Screenshot grounding data:
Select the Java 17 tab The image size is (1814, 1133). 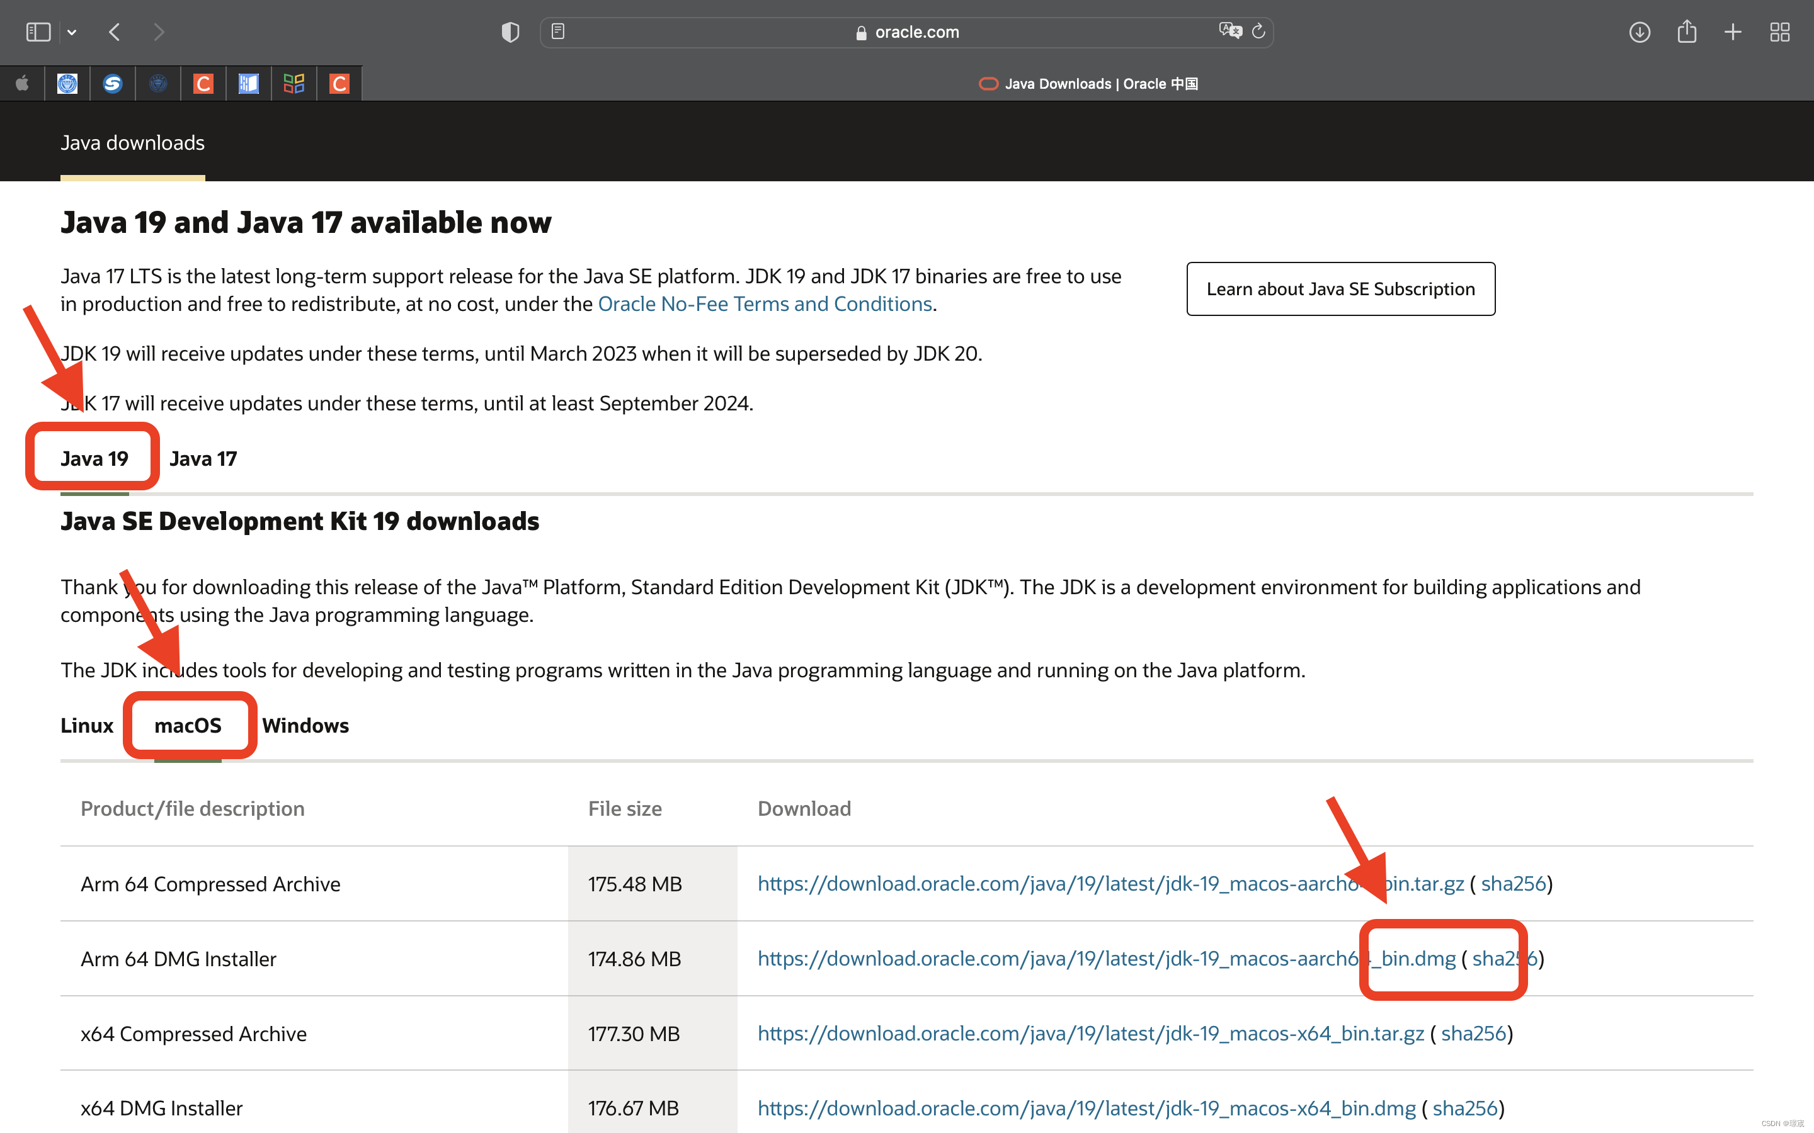click(203, 459)
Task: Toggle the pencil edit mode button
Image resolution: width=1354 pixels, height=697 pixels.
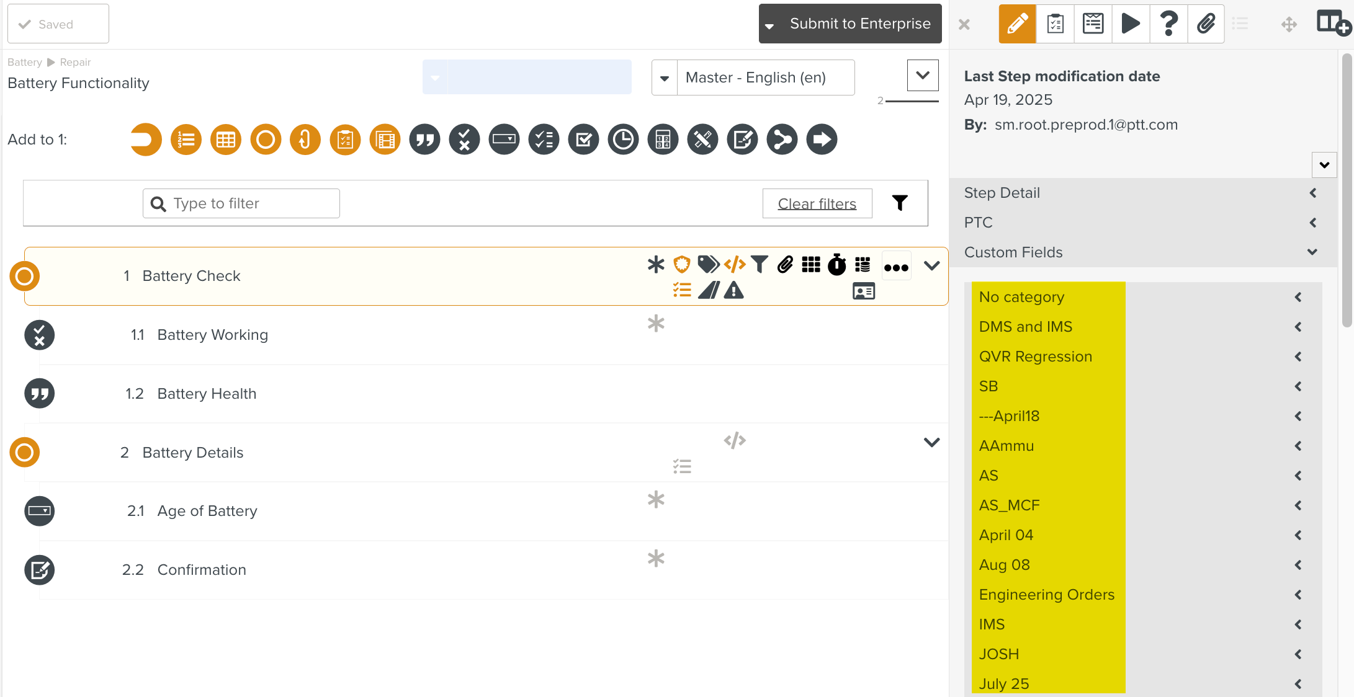Action: [x=1017, y=24]
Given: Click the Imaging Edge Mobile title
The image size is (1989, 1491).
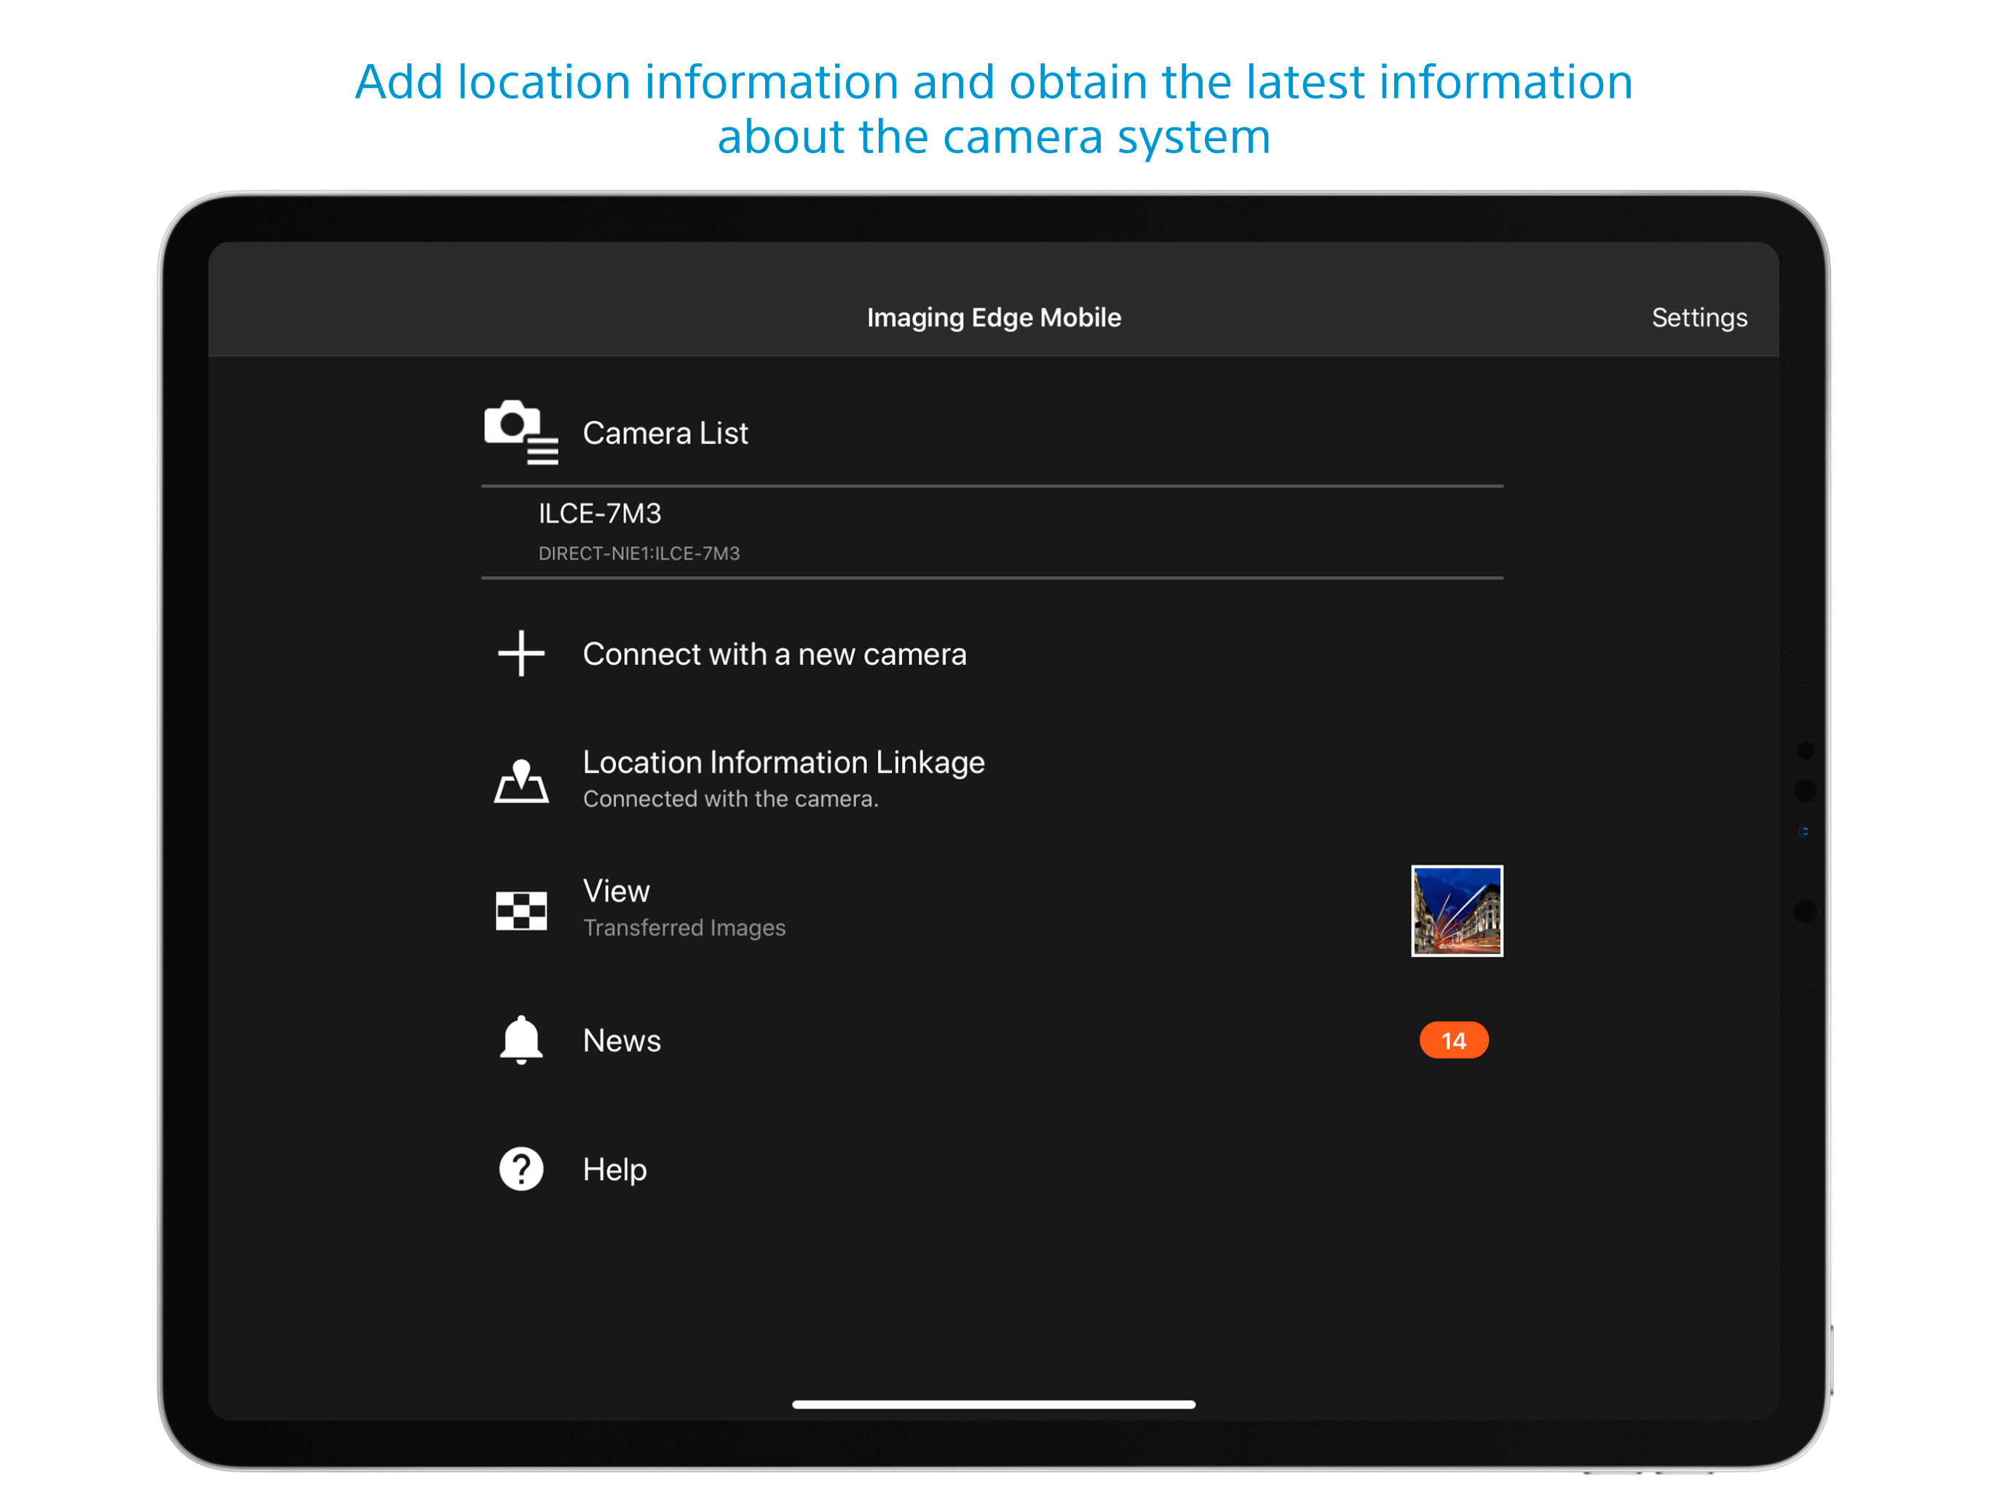Looking at the screenshot, I should [x=994, y=317].
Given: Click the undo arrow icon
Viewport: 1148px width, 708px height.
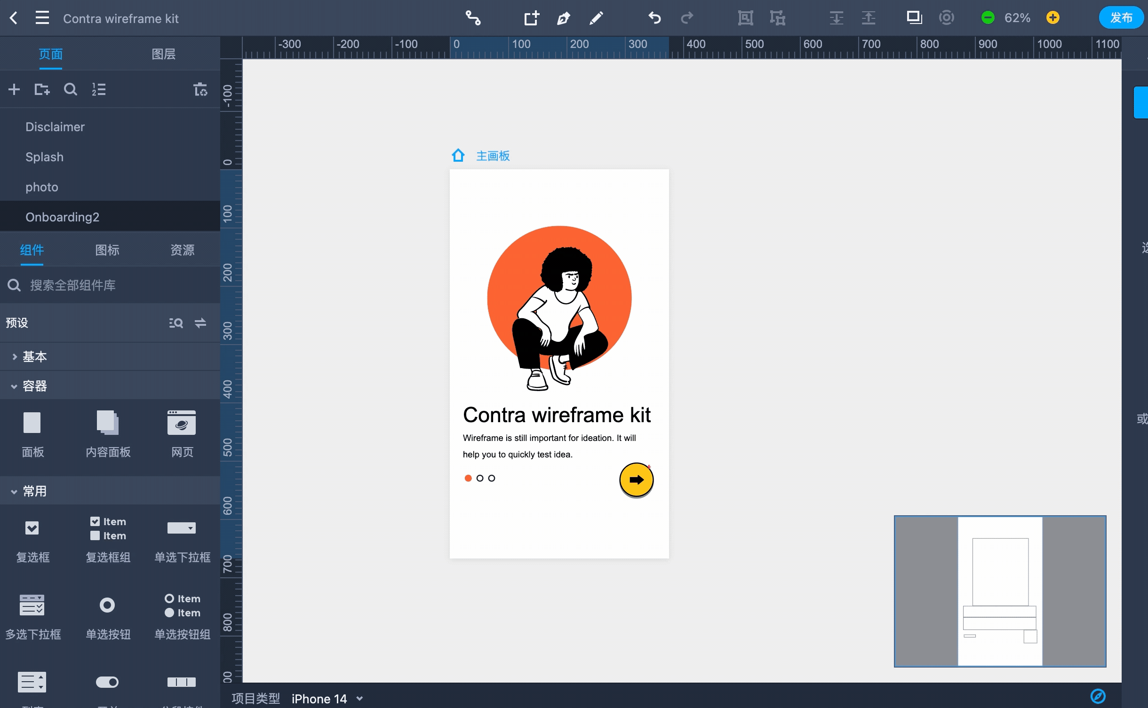Looking at the screenshot, I should [x=654, y=18].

What the task asks: Starting with the line that contains "Given: Click the Imaging Edge Mobile title" and ending with the last line of the data above, transcribe exactly those lines and no others, without pictures.

Expected answer:
Given: Click the Imaging Edge Mobile title
The image size is (1989, 1491).
Looking at the screenshot, I should [x=994, y=317].
Given: Click the undo arrow icon
Viewport: 1148px width, 708px height.
Looking at the screenshot, I should [x=654, y=18].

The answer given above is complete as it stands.